You should absolutely be able to search within a index loaded from a previously serialised index without encountering errors!

The way to correctly serialise a lunr index is to just use JSON.stringify e.g. JSON.stringify(index). This will return a JSON string representing the index. You can then do whatever you want with this string, save it somewhere, send it to a web worker, wherever you need to start up a copy of the original index somewhere else at another time.

To re-load an index you then need to parse this json and pass it to lunr.Index.load e.g. lunr.Index.load(JSON.parse(serialisedIndex)). This will return you a new index with the exact same data as you original index, you will be able to search without any errors etc, if not there is a bug in lunr (please report it!).

To conclude, you probably shouldn't need to call toJSON directly on the index, it is provided for the internals of how JSON.stringify works. Hence my question about your use case, why do you call index.toJSON directly instead of using JSON.stringify(index)? Why do you want a plain object representation of the index rather than a JSON string?

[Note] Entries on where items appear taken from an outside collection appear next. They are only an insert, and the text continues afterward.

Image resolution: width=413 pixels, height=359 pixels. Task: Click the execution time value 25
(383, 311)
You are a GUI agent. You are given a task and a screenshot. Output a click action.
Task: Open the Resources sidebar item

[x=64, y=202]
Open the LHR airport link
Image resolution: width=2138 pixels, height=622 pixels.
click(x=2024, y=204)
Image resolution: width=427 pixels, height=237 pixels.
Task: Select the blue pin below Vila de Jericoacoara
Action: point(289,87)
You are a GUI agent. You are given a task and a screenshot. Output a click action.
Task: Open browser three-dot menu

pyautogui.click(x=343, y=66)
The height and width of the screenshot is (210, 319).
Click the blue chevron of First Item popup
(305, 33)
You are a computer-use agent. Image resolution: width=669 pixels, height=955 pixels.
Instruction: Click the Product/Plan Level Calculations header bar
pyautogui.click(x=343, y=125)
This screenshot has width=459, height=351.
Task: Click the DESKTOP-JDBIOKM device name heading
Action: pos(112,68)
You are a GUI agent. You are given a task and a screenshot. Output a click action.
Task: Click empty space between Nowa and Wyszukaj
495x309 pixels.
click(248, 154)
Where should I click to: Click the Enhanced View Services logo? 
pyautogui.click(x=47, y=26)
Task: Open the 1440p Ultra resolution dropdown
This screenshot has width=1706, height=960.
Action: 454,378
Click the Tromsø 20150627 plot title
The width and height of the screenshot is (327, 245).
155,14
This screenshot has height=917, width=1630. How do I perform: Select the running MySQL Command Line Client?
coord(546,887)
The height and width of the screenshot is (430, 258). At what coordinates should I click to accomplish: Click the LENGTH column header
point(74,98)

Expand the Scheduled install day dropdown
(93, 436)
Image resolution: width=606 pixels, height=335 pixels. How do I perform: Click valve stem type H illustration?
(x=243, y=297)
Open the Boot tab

DannyNemer commented 11 years ago

I misunderstood. The reason I have been calling index.toJSON instead of JSON.stringify(index) was because index.toJSON was documented as lunr's method for returning a representation of the index ready for serialization, and has additional functionality specific to lunr that JSON.stringify does not, such as ensuring pipeline functions are registered in lunr.Pipeline.prototype.toJSON. As a result, I was under the false impression that index.toJSON was preferred. Nevertheless, I now understand that I was mistaken, and lunr works as intended. Thank you very much for your help, as well as for your wonderful work.

olivernn commented 11 years ago

No worries, the documentation around serialisation could probably do with a little clarification, I'll see if I can make it a little clearer.